• [MATERIAL SUPPLIED]
----

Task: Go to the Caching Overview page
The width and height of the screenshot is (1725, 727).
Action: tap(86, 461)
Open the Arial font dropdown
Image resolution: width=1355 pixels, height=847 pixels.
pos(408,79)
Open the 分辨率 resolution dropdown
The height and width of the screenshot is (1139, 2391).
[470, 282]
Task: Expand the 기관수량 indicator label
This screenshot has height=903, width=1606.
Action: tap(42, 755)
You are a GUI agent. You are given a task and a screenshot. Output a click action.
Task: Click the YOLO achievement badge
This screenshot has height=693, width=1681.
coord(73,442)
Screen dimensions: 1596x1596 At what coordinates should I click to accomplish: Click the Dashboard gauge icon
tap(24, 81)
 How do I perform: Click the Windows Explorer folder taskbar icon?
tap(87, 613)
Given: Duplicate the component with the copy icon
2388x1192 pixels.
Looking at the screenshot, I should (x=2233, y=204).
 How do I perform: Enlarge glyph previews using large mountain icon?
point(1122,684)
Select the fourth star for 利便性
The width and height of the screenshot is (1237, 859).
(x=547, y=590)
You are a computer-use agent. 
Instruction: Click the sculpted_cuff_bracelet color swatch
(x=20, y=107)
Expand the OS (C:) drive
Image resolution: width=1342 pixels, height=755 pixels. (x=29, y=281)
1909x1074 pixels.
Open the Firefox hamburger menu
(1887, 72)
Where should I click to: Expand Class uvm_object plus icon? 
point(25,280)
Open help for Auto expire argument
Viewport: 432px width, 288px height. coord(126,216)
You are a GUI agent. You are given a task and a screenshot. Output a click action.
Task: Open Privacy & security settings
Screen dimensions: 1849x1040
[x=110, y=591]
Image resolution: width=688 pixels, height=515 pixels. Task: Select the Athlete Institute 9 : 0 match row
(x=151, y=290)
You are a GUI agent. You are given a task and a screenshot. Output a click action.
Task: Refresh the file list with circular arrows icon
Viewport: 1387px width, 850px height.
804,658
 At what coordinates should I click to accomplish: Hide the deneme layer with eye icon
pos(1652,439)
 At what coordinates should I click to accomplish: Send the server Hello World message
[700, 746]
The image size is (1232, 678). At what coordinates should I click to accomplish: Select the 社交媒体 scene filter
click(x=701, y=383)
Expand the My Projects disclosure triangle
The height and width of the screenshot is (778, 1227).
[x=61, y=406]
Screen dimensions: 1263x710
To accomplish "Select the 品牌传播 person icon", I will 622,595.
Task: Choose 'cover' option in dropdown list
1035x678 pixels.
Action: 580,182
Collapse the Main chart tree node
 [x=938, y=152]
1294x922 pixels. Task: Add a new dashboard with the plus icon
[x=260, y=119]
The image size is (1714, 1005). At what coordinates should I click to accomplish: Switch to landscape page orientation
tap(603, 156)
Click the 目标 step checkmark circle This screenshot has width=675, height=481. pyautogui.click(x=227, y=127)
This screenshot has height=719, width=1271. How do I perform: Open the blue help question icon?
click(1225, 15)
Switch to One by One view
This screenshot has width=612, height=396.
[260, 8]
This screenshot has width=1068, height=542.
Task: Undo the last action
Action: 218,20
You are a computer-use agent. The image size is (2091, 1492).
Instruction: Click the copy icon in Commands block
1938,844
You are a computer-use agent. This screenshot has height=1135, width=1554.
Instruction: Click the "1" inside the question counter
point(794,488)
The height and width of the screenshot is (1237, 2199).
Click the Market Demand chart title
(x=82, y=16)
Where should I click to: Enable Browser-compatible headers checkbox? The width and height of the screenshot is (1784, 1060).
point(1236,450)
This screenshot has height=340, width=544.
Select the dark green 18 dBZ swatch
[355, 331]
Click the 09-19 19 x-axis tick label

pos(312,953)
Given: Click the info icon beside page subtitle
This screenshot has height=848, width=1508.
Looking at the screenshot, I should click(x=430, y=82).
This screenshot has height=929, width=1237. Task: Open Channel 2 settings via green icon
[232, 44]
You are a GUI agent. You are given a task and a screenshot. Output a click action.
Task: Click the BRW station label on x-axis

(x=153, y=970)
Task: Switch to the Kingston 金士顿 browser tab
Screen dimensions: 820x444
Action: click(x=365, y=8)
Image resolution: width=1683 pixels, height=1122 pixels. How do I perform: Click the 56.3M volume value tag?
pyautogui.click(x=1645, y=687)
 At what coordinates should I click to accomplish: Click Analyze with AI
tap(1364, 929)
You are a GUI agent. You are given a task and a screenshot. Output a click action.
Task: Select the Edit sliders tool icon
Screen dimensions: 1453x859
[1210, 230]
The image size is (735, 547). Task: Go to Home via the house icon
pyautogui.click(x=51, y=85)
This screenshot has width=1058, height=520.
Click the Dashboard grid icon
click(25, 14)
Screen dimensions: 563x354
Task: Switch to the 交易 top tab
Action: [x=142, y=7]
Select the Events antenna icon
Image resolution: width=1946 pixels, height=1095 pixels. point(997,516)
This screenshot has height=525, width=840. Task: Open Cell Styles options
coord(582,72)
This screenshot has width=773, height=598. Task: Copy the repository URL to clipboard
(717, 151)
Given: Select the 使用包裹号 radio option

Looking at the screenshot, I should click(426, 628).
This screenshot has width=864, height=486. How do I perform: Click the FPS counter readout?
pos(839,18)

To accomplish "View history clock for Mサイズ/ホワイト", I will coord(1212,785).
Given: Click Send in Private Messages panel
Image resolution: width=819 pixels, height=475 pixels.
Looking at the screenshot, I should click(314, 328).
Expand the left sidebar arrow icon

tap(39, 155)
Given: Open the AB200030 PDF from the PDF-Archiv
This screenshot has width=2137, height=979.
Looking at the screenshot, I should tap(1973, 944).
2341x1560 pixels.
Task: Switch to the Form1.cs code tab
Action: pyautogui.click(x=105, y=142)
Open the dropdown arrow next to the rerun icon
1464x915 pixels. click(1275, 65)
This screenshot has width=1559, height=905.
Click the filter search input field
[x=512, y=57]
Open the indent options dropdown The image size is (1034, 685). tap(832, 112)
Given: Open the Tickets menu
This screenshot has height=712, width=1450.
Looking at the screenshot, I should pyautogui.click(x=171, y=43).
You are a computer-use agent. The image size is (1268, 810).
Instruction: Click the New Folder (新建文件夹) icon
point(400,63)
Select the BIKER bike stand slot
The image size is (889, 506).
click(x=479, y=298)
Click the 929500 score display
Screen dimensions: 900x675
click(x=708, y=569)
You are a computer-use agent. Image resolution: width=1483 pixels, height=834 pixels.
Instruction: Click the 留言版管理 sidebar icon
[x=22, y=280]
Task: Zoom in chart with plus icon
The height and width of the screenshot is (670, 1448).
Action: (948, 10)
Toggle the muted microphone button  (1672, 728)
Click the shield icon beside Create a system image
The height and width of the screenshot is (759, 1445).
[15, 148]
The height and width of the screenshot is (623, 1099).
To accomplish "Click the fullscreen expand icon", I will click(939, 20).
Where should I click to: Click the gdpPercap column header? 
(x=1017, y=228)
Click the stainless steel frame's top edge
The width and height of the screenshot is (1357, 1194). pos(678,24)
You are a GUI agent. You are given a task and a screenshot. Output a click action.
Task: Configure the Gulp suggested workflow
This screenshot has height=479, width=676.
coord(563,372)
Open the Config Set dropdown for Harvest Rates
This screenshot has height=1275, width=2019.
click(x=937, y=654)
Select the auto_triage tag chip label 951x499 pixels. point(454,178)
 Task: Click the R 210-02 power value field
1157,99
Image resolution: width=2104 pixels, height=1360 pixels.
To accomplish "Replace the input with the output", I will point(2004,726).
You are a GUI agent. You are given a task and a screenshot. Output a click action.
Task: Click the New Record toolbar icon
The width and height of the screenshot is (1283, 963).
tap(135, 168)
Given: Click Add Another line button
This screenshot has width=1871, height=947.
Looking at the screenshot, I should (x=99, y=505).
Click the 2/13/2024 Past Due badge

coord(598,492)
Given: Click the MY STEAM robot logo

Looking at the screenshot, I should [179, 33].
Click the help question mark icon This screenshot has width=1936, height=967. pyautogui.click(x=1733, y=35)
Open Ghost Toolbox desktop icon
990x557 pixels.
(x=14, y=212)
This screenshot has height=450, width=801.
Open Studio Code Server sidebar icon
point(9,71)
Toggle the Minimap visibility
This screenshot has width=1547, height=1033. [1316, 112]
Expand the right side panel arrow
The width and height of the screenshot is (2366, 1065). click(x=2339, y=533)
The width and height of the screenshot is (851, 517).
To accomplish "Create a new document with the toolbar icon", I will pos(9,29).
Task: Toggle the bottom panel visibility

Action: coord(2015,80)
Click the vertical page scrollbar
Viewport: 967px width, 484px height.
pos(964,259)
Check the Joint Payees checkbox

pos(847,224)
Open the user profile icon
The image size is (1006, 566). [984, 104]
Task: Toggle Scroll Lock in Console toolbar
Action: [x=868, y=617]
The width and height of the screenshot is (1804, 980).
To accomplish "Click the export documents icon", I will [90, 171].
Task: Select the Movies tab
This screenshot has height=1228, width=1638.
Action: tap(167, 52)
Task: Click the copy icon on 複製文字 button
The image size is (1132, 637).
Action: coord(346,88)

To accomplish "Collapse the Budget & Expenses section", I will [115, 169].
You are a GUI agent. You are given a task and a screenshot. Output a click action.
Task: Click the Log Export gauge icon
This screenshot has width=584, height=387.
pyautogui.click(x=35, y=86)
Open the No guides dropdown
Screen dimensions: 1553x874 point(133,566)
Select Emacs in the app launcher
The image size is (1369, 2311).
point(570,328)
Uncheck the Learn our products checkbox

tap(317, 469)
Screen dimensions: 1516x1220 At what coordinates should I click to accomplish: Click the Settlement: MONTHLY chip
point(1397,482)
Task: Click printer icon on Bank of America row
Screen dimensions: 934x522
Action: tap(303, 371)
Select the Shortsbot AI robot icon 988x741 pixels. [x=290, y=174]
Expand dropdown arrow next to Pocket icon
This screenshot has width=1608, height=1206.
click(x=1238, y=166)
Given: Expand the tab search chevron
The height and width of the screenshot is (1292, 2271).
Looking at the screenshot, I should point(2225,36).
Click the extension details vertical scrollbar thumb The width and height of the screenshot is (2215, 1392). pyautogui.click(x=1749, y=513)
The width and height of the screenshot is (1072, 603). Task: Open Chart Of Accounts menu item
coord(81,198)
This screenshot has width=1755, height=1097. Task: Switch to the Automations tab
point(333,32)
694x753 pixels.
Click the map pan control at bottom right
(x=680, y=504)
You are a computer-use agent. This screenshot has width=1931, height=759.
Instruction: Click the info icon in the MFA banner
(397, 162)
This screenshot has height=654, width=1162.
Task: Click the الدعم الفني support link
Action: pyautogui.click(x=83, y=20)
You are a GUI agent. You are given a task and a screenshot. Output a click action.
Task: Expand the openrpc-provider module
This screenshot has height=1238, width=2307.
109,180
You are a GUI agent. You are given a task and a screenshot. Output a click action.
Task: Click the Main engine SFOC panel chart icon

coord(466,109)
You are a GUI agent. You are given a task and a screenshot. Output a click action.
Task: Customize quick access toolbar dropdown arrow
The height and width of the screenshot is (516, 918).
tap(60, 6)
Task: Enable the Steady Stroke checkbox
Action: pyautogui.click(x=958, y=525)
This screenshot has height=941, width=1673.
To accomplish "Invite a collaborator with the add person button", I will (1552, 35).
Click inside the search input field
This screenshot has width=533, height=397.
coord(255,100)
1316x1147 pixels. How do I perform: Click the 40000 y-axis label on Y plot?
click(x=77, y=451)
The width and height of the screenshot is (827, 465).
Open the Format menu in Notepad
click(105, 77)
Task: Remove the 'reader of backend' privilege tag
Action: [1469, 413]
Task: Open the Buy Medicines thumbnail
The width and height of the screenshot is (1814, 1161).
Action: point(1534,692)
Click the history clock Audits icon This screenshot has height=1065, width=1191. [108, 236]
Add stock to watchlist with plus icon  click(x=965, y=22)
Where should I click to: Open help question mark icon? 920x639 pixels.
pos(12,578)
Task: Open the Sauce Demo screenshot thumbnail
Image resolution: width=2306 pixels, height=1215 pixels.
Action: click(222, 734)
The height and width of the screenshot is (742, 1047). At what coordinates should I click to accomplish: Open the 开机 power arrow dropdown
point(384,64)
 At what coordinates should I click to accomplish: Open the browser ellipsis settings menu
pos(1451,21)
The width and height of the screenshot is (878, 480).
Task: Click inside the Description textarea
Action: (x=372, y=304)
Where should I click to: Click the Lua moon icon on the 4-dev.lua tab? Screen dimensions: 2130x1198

----

• [WHAT YOU WILL DO]
Which lines in the data above hold the string "button"? Return each of them.

• [RESPONSE TO THIS TASK]
Toggle the muted microphone button  (1672, 728)
Given: Click Add Another line button
Task: Click the copy icon on 複製文字 button
To accomplish "Invite a collaborator with the add person button", I will (1552, 35).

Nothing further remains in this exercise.